Entries on where items appear

━━━━

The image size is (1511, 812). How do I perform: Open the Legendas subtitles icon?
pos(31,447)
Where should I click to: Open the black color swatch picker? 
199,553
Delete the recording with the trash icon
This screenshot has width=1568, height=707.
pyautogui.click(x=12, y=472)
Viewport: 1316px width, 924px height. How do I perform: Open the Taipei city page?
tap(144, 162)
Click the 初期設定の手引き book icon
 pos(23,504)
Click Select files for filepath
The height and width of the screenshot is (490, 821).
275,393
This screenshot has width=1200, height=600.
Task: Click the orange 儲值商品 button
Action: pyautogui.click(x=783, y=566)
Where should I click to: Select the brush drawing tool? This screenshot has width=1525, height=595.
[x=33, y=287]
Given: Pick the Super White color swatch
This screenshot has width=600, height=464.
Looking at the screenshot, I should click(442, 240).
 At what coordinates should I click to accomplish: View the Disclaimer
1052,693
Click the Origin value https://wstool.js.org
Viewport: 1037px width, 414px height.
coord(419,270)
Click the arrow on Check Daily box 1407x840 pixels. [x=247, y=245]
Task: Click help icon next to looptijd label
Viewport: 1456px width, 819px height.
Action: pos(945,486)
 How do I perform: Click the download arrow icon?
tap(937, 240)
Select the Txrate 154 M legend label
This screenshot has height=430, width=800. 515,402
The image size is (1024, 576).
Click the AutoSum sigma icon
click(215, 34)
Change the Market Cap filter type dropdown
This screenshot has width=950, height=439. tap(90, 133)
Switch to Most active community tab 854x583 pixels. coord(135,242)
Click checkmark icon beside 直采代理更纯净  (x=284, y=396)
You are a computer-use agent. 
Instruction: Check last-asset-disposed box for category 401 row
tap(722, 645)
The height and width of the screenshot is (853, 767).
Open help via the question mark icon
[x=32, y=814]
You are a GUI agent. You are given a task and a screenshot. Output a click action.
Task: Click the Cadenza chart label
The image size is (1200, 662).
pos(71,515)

━━━━

• **GOAL OF THE EXERCISE**:
Please locate every line in the entries above that contains the word "Open" and copy each of those lines.

• **TASK RESULT**:
The image size is (1511, 812). How do I perform: Open the Legendas subtitles icon?
Where should I click to: Open the black color swatch picker? 
Viewport: 1316px width, 924px height. How do I perform: Open the Taipei city page?
Open help via the question mark icon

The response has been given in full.